How to complete this task
Locate and copy each line in the data that contains the word "text".

[Stored data]
┌──
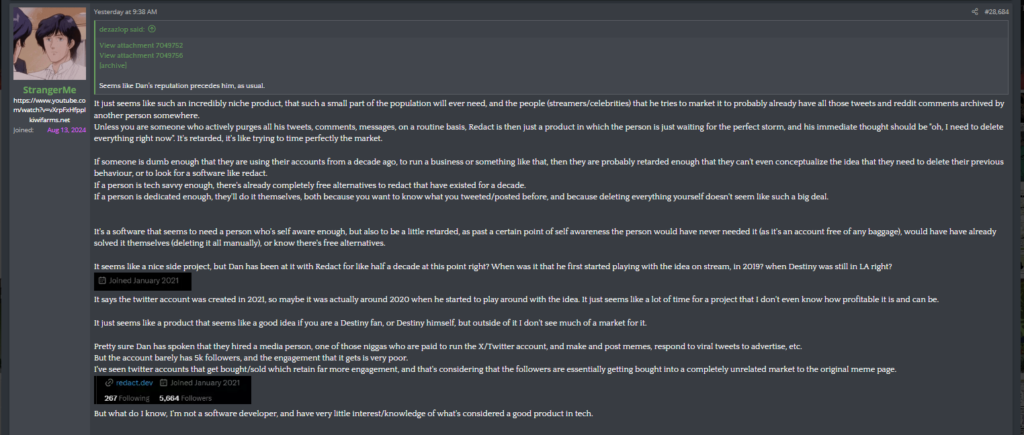Click the '267 Following' count in the image
This screenshot has height=435, width=1024.
click(x=127, y=398)
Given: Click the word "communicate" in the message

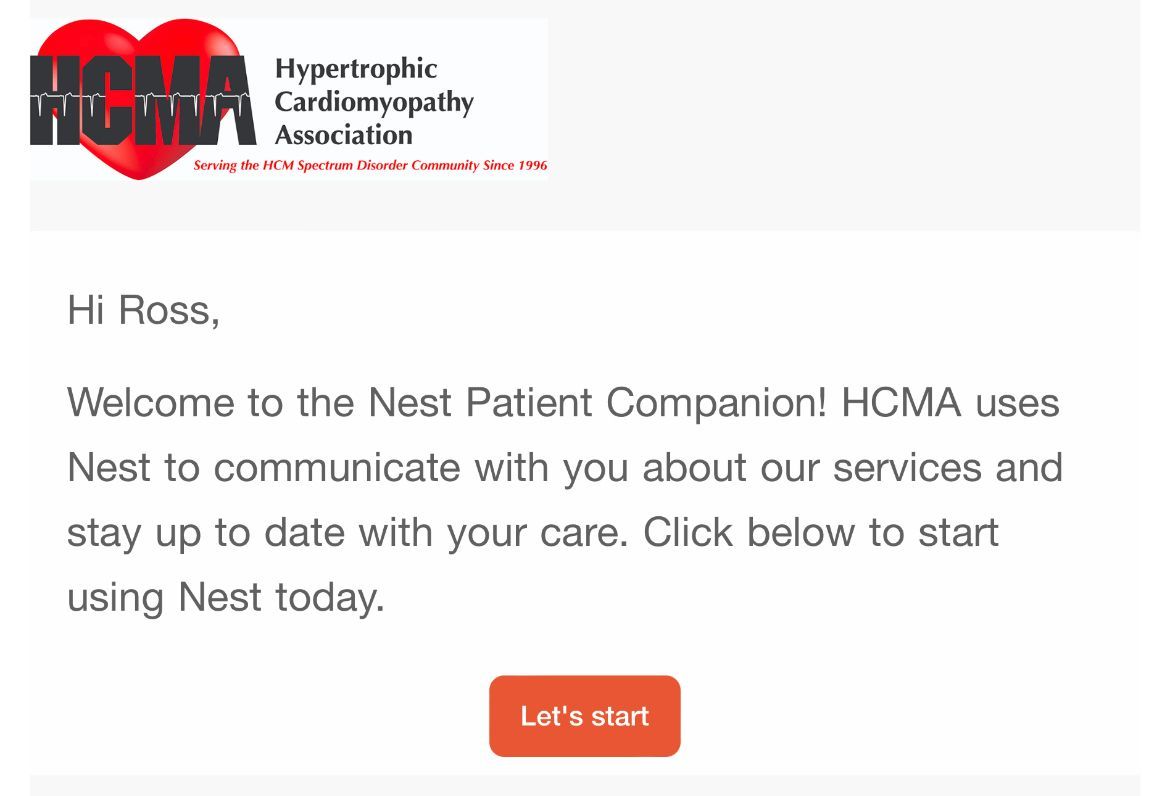Looking at the screenshot, I should [x=336, y=468].
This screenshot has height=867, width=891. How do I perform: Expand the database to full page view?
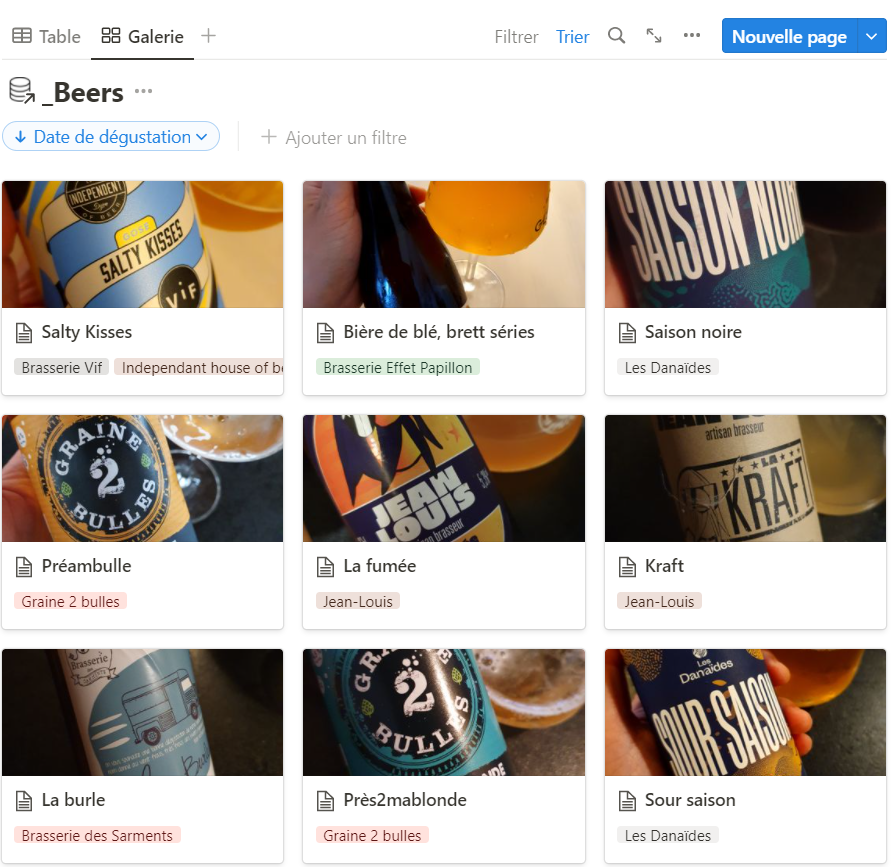[x=654, y=36]
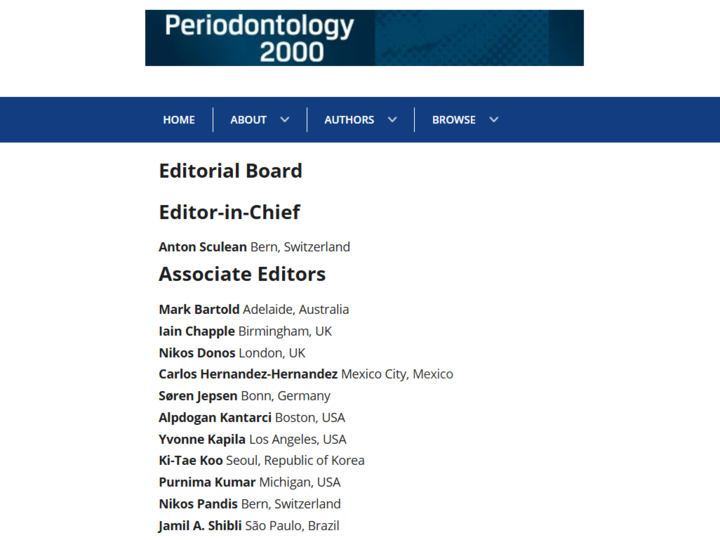This screenshot has height=540, width=720.
Task: Expand the BROWSE dropdown chevron
Action: [x=494, y=120]
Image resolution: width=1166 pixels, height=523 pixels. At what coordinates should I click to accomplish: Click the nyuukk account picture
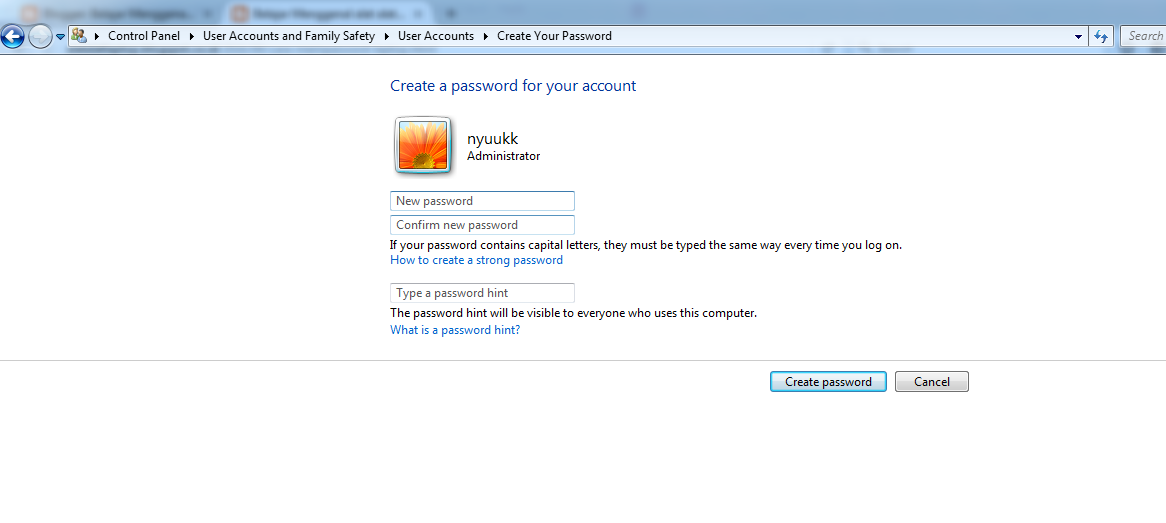[x=422, y=145]
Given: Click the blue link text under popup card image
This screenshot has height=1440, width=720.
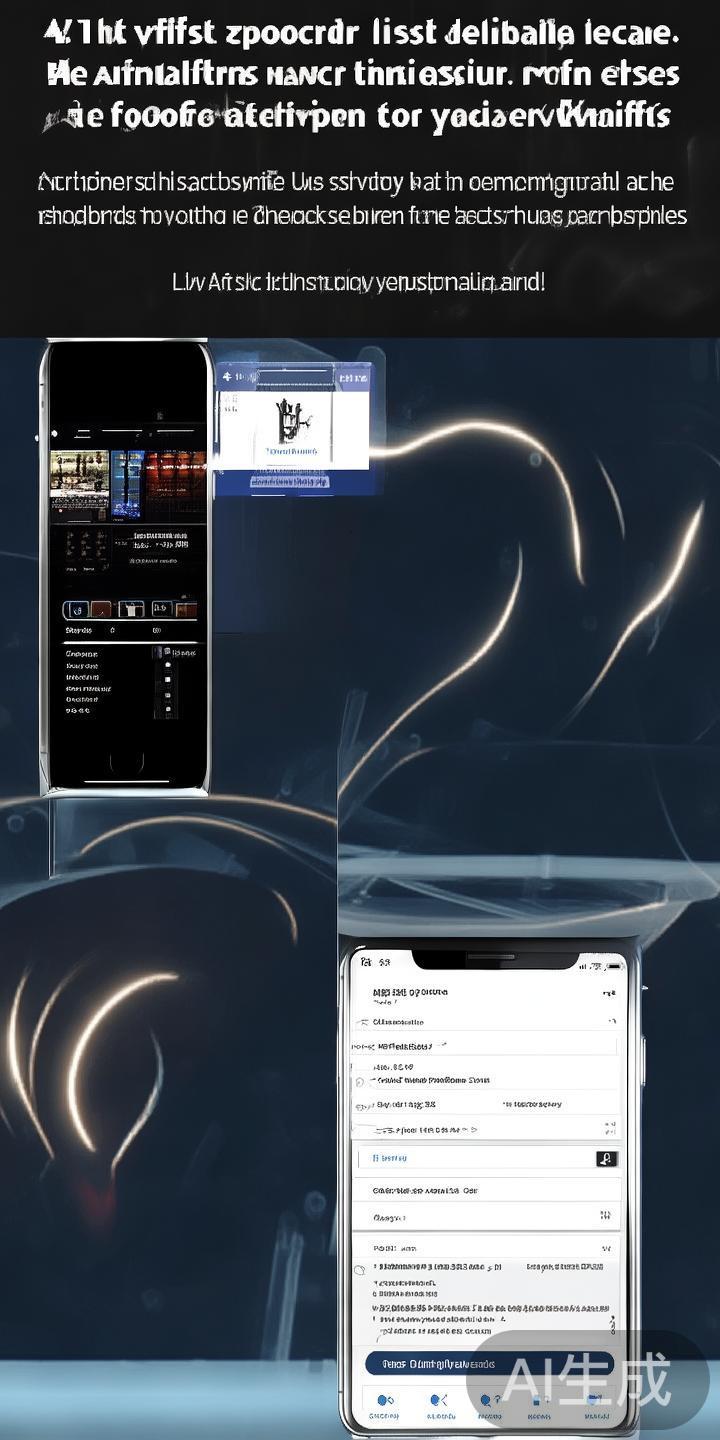Looking at the screenshot, I should (x=292, y=451).
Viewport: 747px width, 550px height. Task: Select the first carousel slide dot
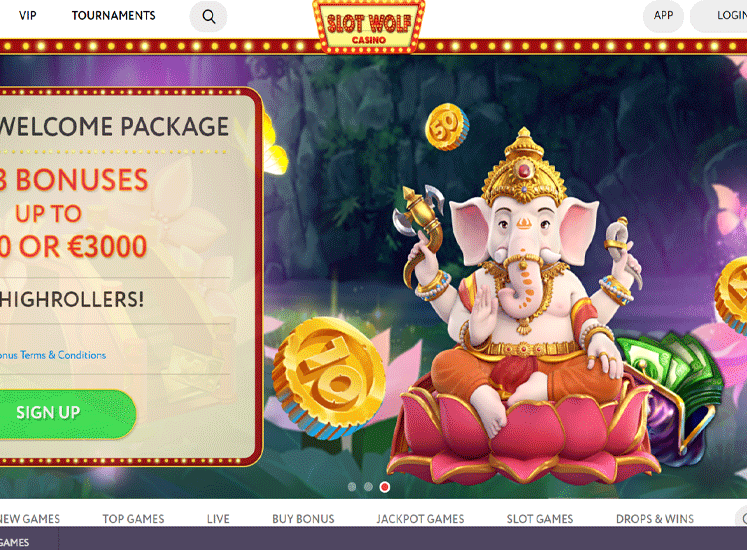[352, 487]
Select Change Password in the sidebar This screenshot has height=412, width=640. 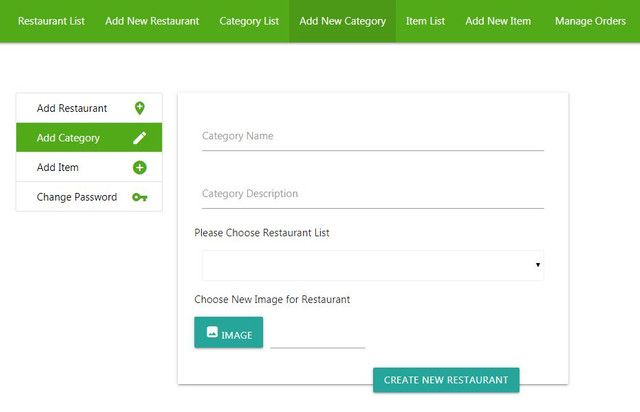coord(77,197)
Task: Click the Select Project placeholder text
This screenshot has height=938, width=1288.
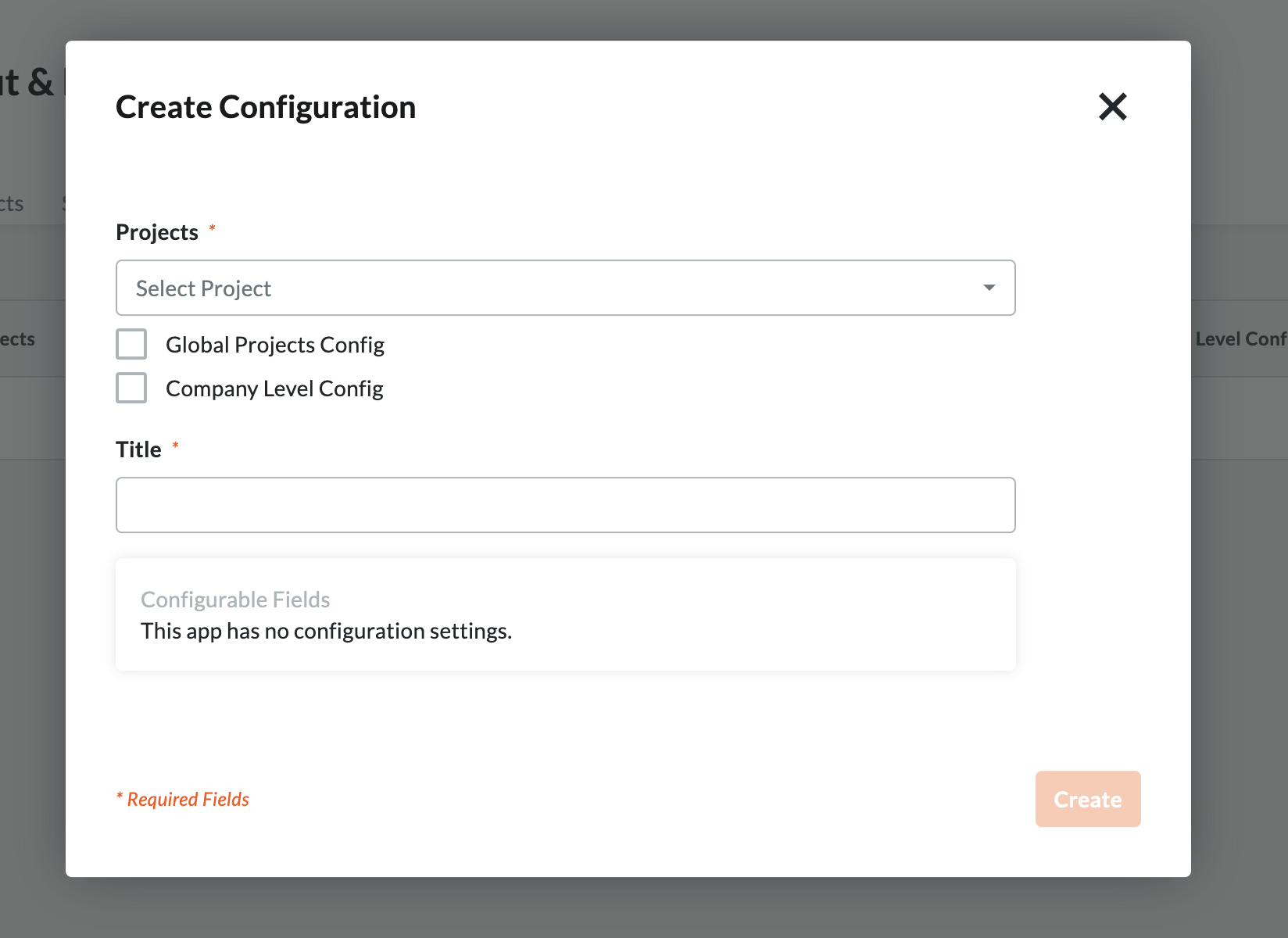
└──
Response below
Given: Click the blue link text under popup card image
Task: Click the Select Project placeholder text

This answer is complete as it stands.